7/10
Siddown and keep yer yap shut.
28 August 2003
Warning: Spoilers
It's really an unusual movie (or, to be more exact, filmed stage play) for its time. There's nothing unique about the situation. A gangster and his handful of hoods hole up in an isolated desert cafe with hostages of varying characters. But it's impressively written, and handled deftly by the performers. There aren't that many movies in which I look forward to the appearance of Betty Davis, but she's just fine here.

The film is all the more surprising because the theme it treats is an old one -- the replacement of the old and exhausted by the new and visionary. (Cf., "Shane" for another example.)

It may have struck a more responsive chord with audiences of the early 1930s -- that old and exhausted business. (The rabid capitalism of the past must have seemed a little old-fashioned. When this was written, income taxes were negligible and there was no social security. The robber barons were able to keep just about every nickel they could squeeze out of their non-unionized subordinates.)
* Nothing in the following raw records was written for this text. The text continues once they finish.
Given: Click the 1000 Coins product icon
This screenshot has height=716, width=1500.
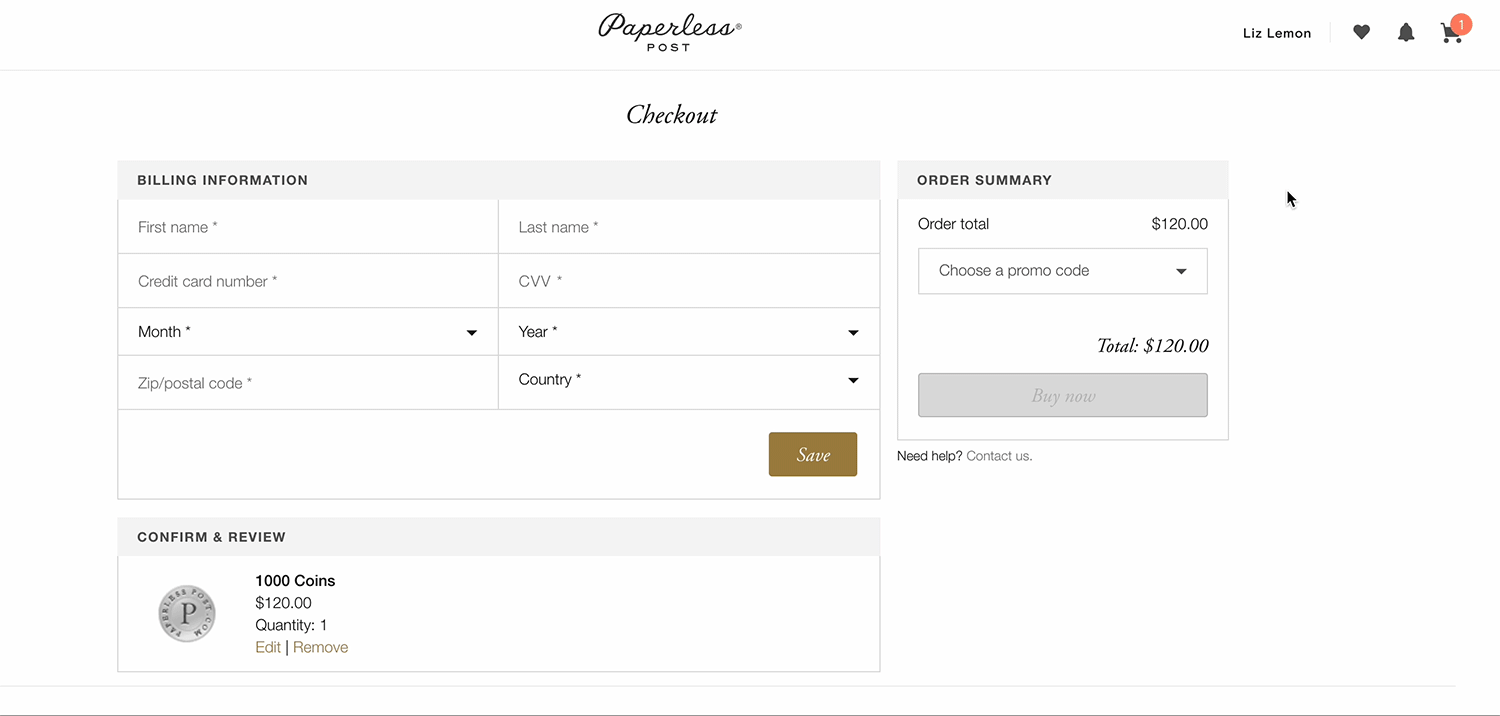Looking at the screenshot, I should pos(187,612).
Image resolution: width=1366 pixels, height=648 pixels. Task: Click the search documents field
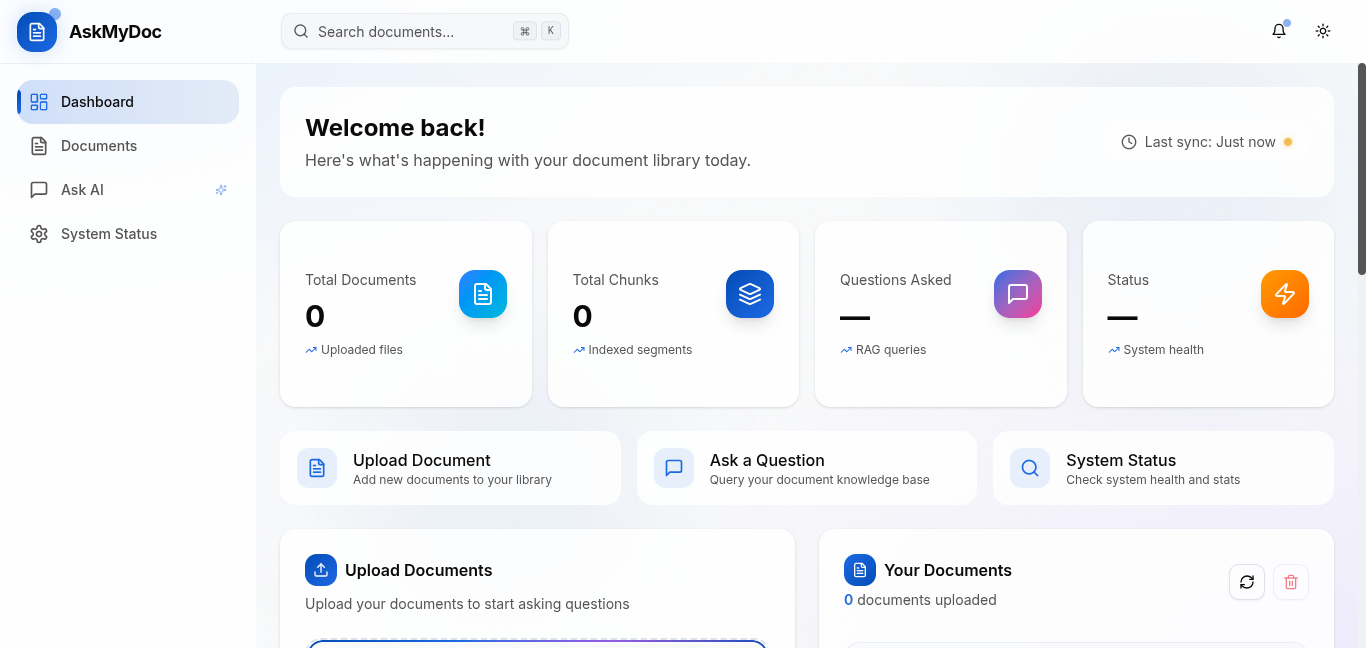[424, 31]
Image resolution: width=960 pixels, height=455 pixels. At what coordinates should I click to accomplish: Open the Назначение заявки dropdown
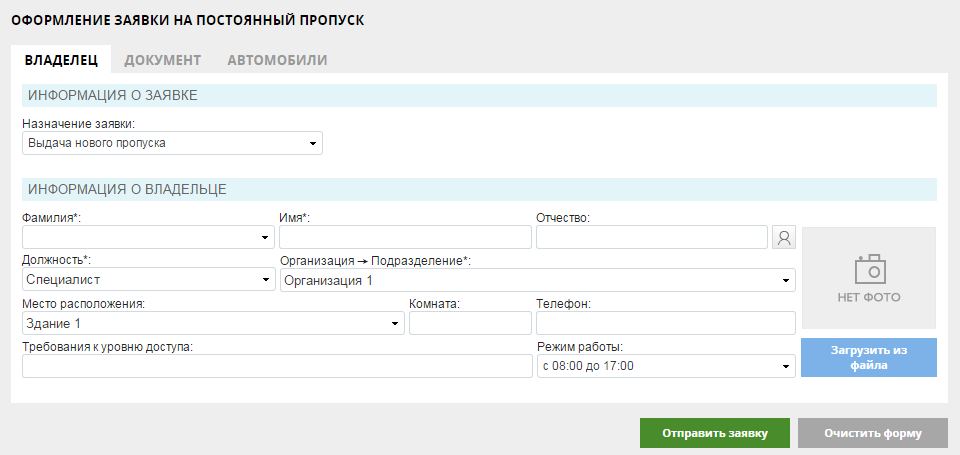click(172, 143)
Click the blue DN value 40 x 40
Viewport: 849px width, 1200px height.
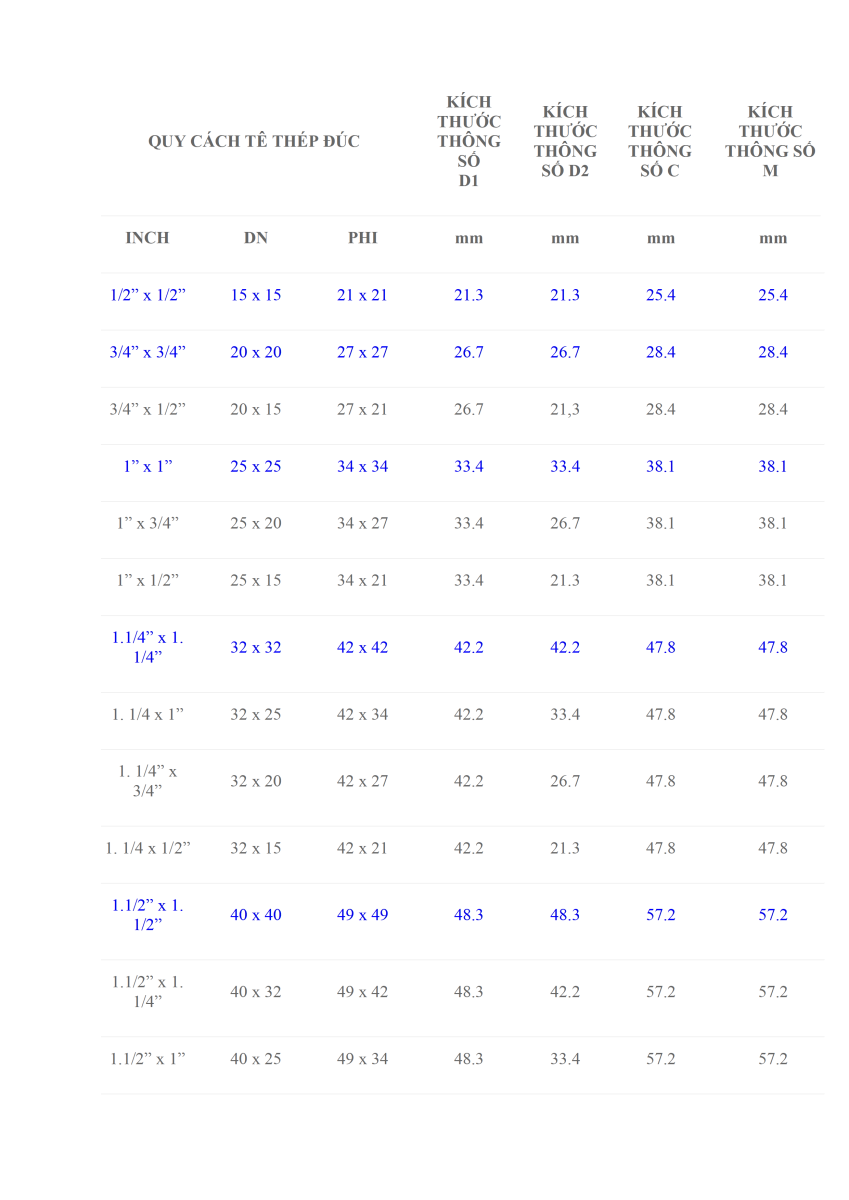tap(256, 914)
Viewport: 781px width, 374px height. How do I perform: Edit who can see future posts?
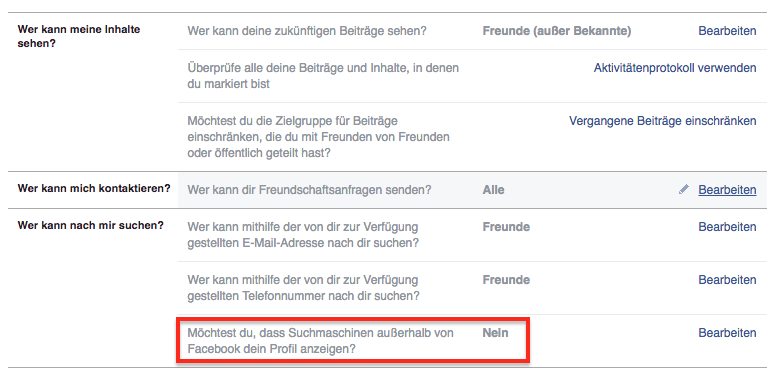tap(727, 31)
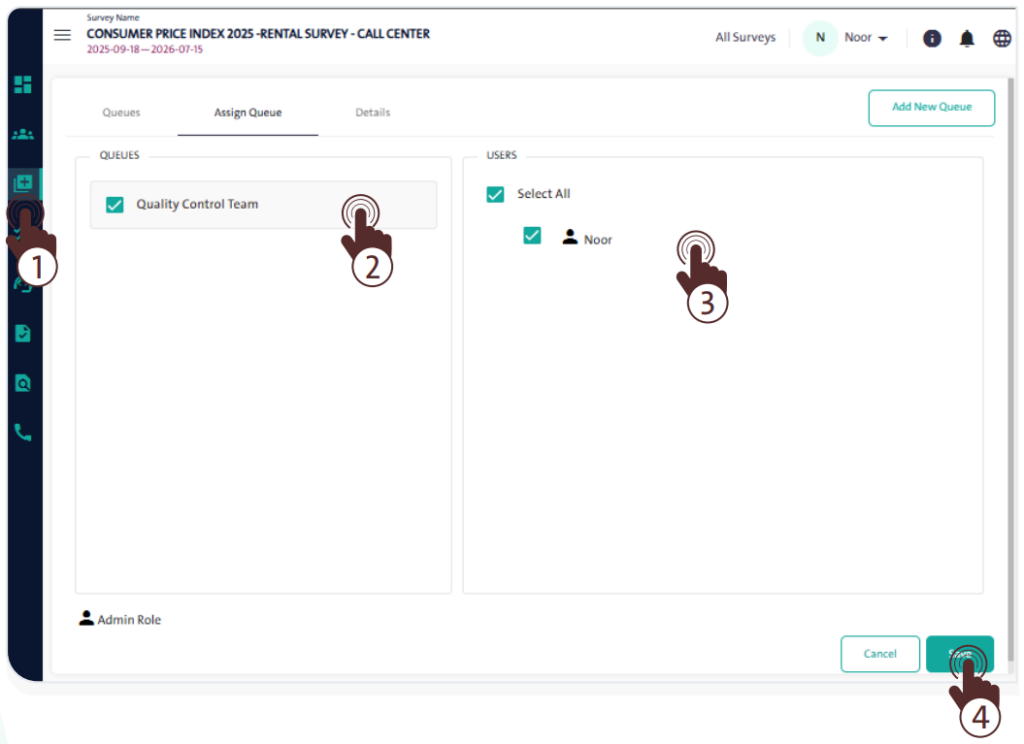
Task: Click the info circle icon
Action: 932,38
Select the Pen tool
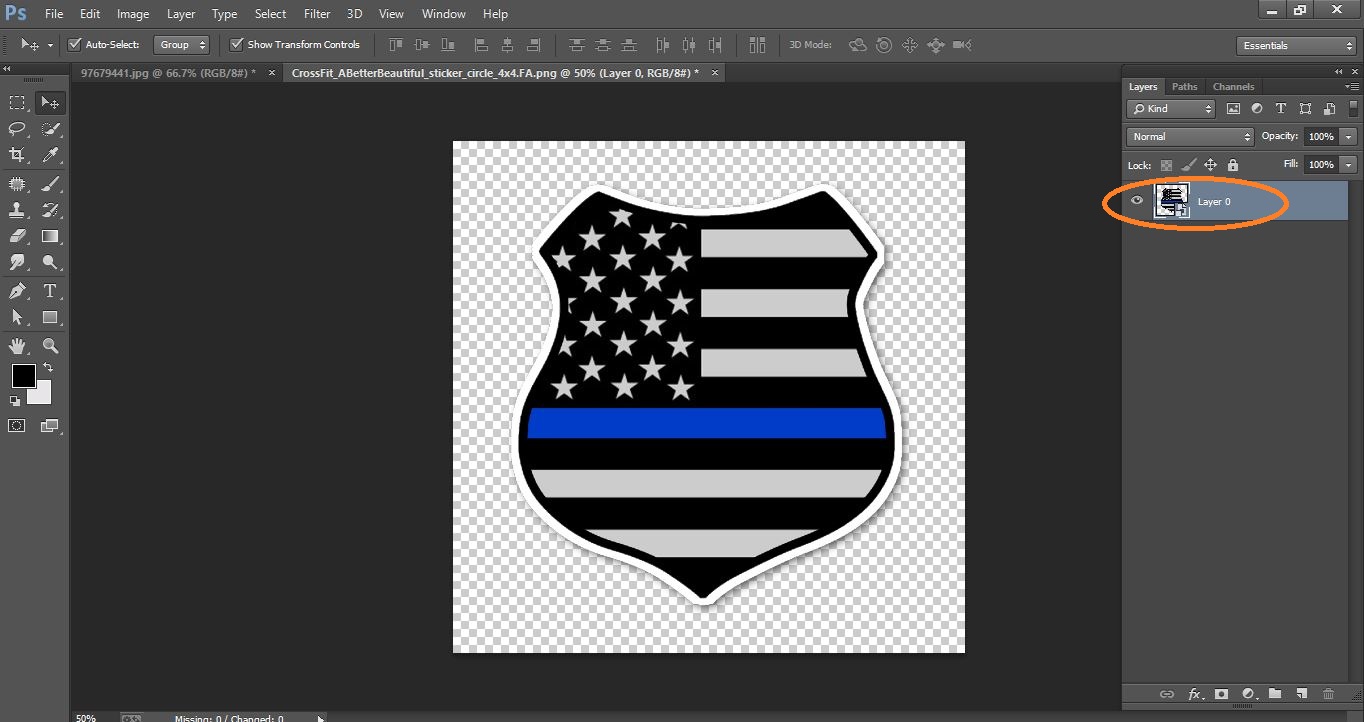 [17, 291]
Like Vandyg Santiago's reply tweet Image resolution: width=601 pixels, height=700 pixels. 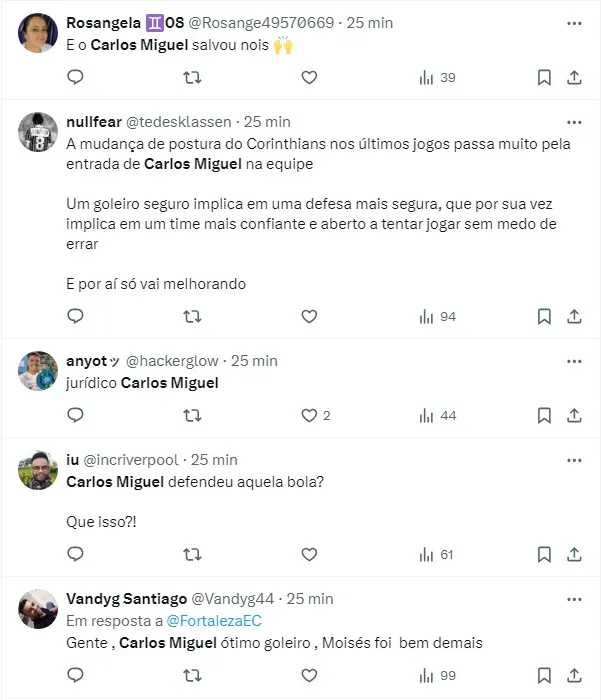coord(309,675)

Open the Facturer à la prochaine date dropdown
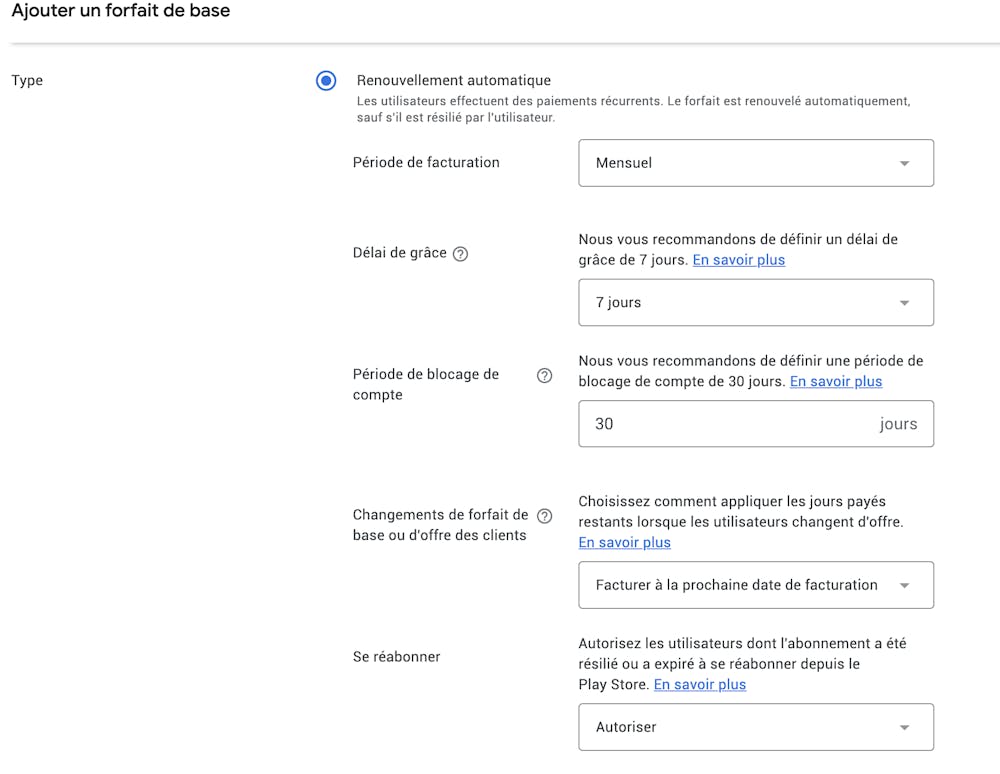click(x=755, y=585)
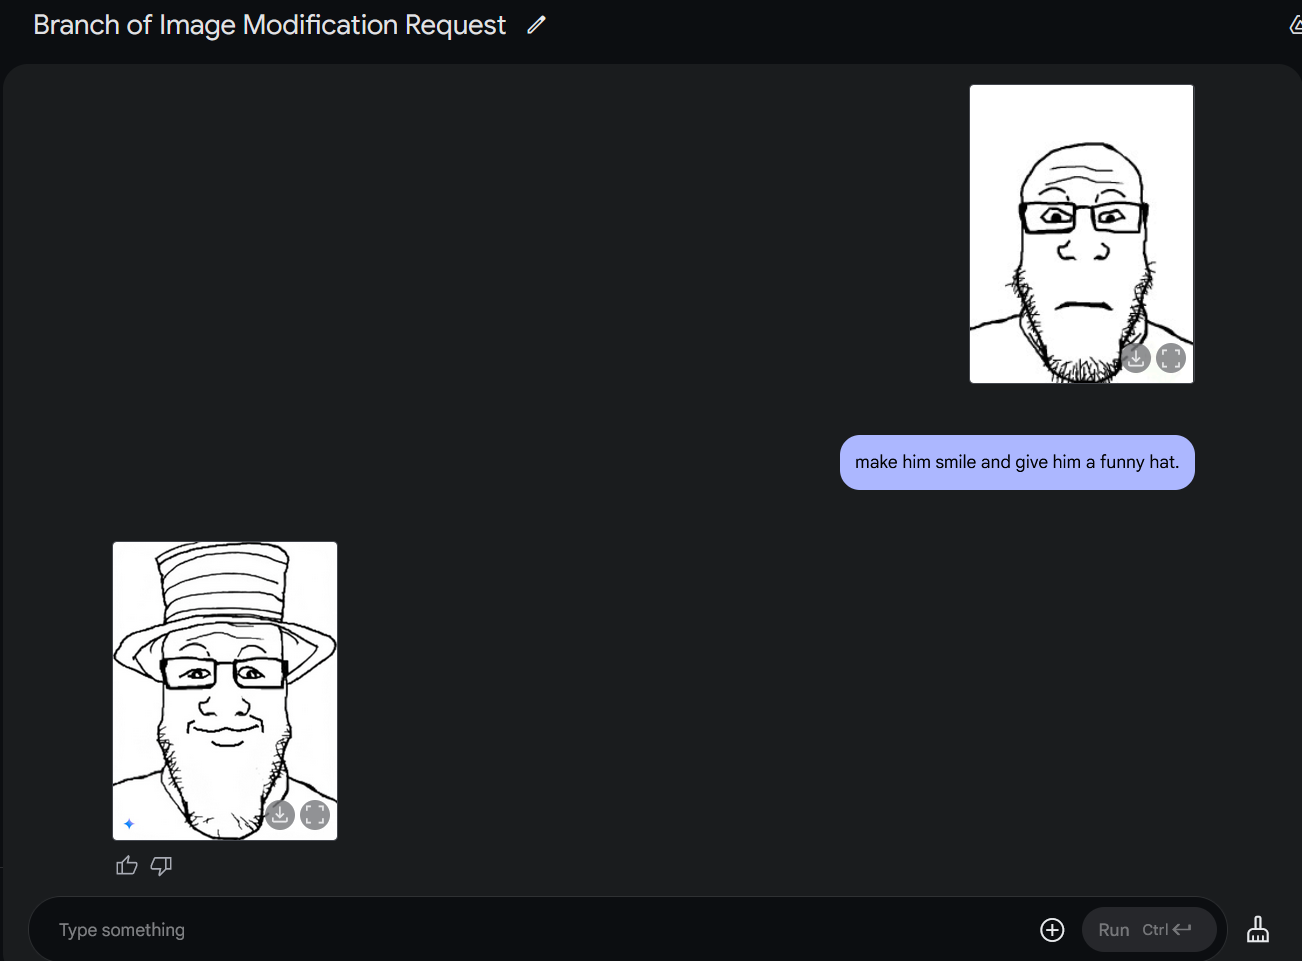Click the partially visible icon at top right
1302x961 pixels.
tap(1295, 25)
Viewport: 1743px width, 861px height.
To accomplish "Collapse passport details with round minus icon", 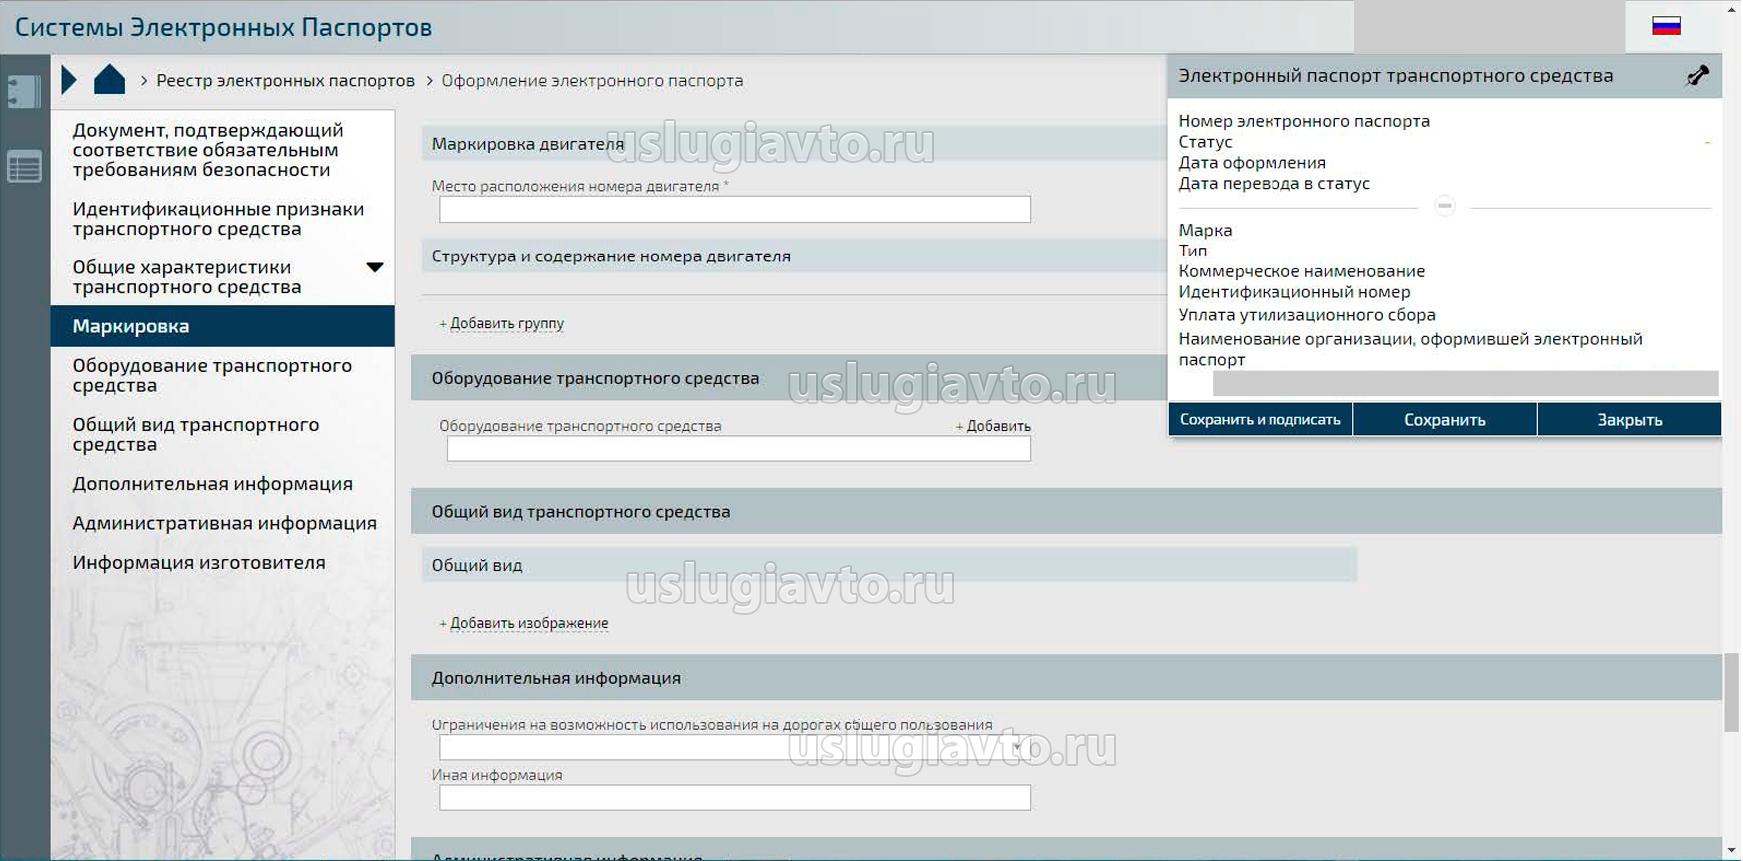I will pyautogui.click(x=1444, y=206).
There's a kind of robber baron in this movie too. A businessman with an expensive car, a black chauffeur, and a wife who doesn't love him. It's a bit stereotypical, true, but it's hard to overcome the necessity for sketching in a character with a few lines of dialogue without seeming lazy or preachy. About half-way through, by the way, his wife gives him hell for his selfishness.

The two black characters (the chauffeur and one of the gangsters) are never referred to by their race. Both are highly individuated people and the one exchange between them is kind of funny. Bogart as Duke Mantee gives what is probably his most highly stylized performance. His menacing posture is that of someone who has recently suffered a stroke in the region of the cerebellum. He even speaks oddly -- not his usual snappy lines, but long, drawn-out, ominous, yet resigned to his fate. He seems to agree with Leslie Howard that they are washed up, which is the reason he agrees to kill Howard, who will then leave his insurance money to Betty Davis so she can return to France where she was born. It's Custer's last stand. And that forest is indeed petrified.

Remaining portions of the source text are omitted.